(Collected data entries)
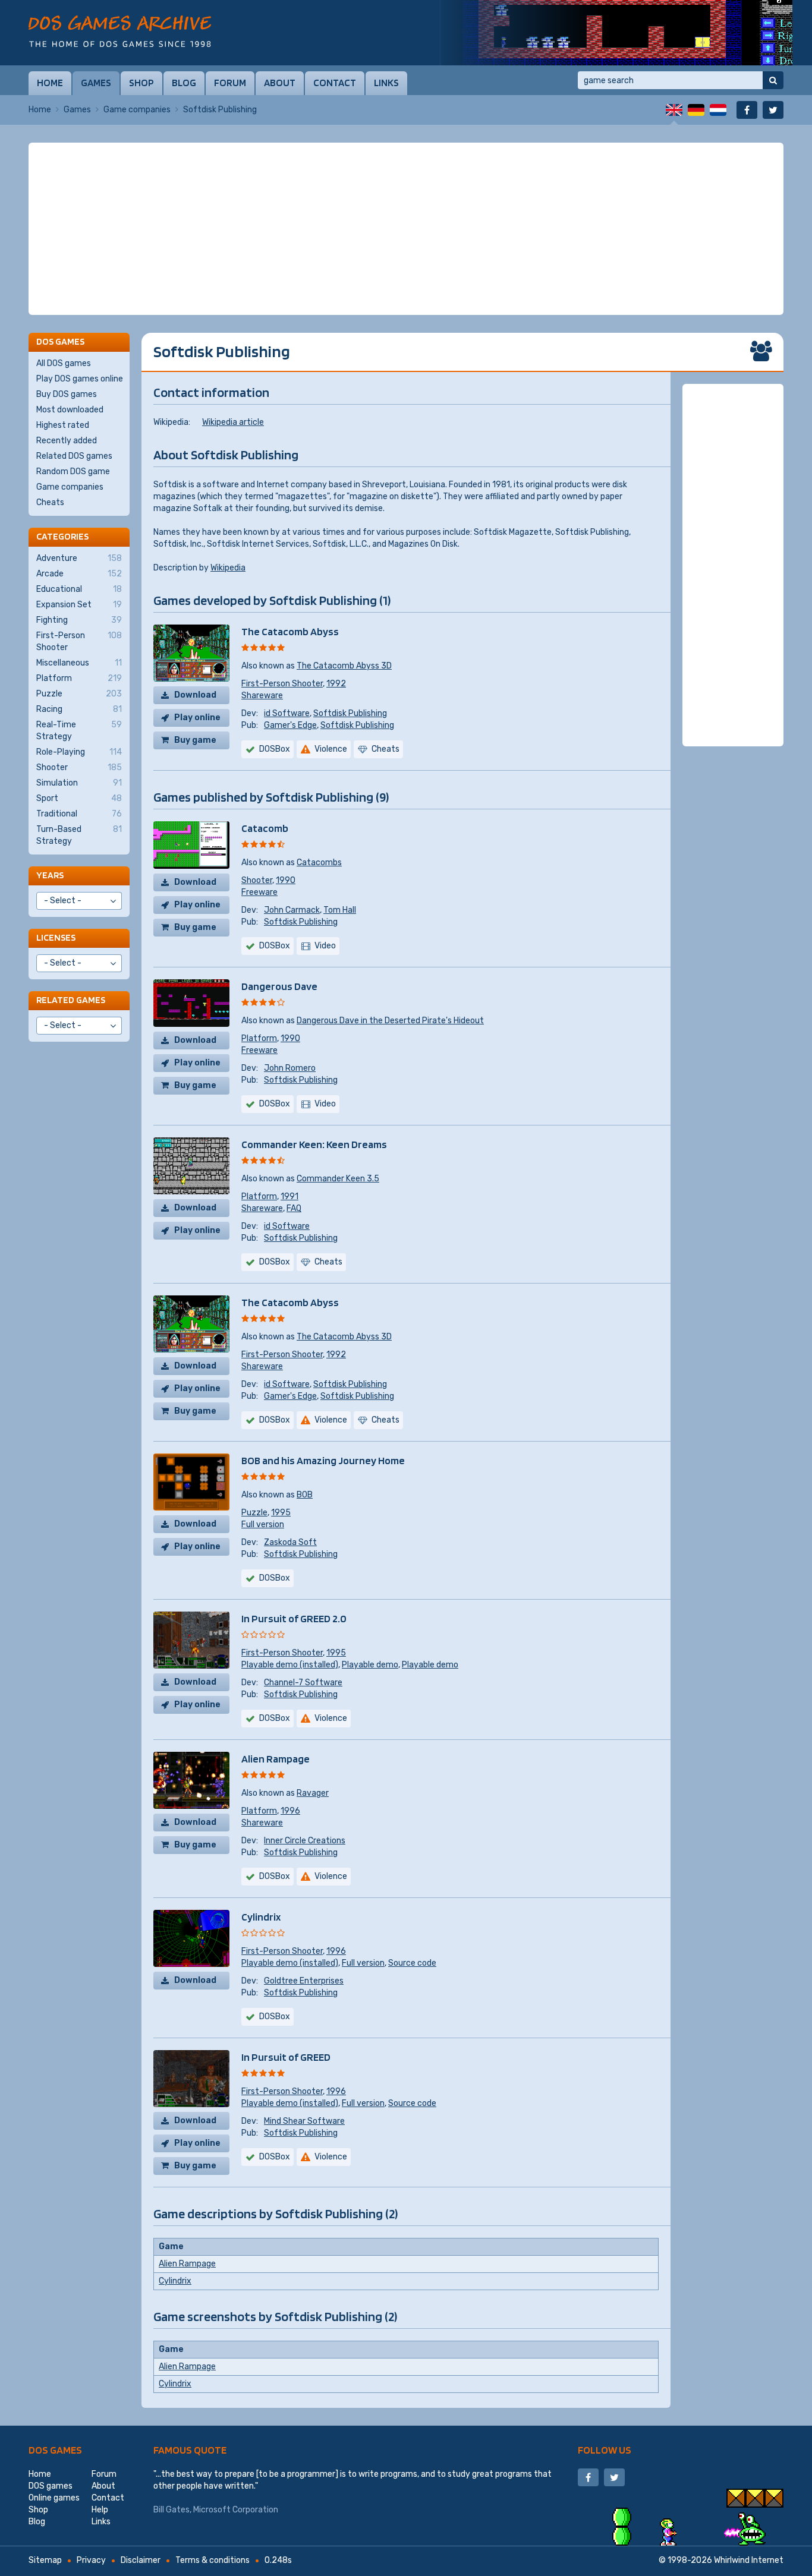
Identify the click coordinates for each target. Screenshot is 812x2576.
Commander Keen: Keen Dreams (314, 1144)
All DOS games (63, 363)
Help (100, 2510)
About (279, 83)
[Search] (773, 80)
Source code (412, 1963)
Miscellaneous (79, 663)
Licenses (55, 937)
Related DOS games (74, 456)
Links (386, 83)
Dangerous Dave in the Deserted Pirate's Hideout (390, 1021)
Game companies (137, 110)
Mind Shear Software (304, 2121)
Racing (79, 709)
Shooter (256, 880)
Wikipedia (228, 568)
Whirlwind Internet (748, 2560)
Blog (184, 83)
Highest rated (62, 425)
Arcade (79, 574)
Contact (334, 83)
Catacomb (264, 828)
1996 (290, 1811)
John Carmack (292, 910)
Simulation (79, 783)
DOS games (55, 2449)
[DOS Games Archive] (120, 31)
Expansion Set (79, 605)
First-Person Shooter (282, 684)
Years (50, 875)
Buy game (195, 740)
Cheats (50, 502)
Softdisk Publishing (350, 713)
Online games (54, 2498)
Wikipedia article (233, 422)
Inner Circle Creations (304, 1841)
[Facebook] (747, 110)
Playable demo (370, 1665)
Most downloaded (69, 410)
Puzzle (254, 1513)
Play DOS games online (79, 379)
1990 (285, 880)
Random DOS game (73, 471)
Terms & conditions (212, 2560)
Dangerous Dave (279, 986)
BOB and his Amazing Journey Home (323, 1460)
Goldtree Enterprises (304, 1981)
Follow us (604, 2449)
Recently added (66, 441)
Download (195, 695)
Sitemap (45, 2560)
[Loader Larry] (614, 32)
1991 (289, 1196)
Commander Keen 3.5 (338, 1179)
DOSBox (274, 749)
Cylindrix (261, 1916)
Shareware (262, 695)
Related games (70, 999)
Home (50, 83)
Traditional (79, 814)
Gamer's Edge (290, 725)
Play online (197, 717)
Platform (259, 1038)
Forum (230, 83)
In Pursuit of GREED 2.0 (294, 1618)
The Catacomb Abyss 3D (344, 666)
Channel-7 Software (303, 1683)
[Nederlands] (718, 110)
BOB (305, 1495)
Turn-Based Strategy (79, 835)
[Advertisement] (406, 229)
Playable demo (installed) (289, 1665)
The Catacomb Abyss (290, 631)
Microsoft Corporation (235, 2510)
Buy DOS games (66, 394)
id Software (287, 713)
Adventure (79, 558)
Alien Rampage (275, 1758)
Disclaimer (140, 2560)
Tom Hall (339, 910)
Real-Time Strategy (79, 731)
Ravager (313, 1793)
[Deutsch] (696, 110)
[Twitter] (773, 110)
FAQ (294, 1208)
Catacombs (319, 862)
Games (96, 83)
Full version (262, 1524)
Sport (79, 798)
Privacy (91, 2560)
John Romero (290, 1068)
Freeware (259, 892)
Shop (141, 83)
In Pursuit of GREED (286, 2057)
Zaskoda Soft (290, 1542)
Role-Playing (79, 752)
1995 (281, 1513)
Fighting (79, 620)
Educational (79, 589)
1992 (336, 684)
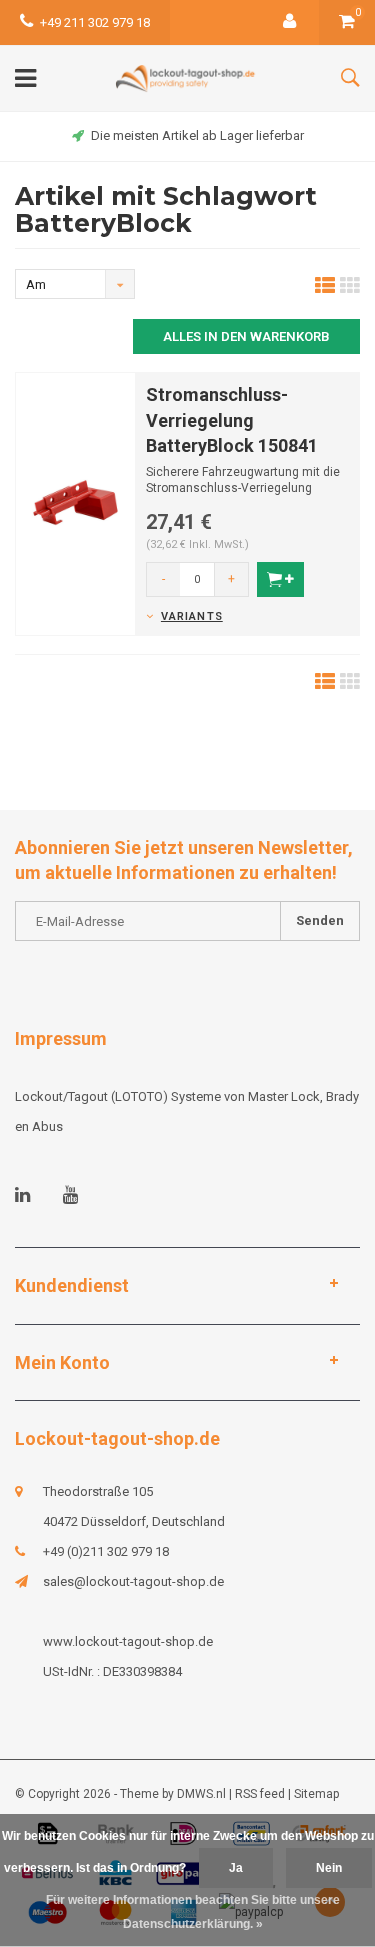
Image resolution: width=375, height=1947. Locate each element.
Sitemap (316, 1794)
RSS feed (260, 1794)
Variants (192, 616)
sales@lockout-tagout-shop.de (133, 1581)
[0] (347, 22)
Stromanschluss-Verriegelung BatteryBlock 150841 (232, 420)
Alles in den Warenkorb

Work to complete> Each line above where the word "Playable" occurs should be returned in full.

Reply>
Playable demo (370, 1665)
Playable demo (installed) (289, 1665)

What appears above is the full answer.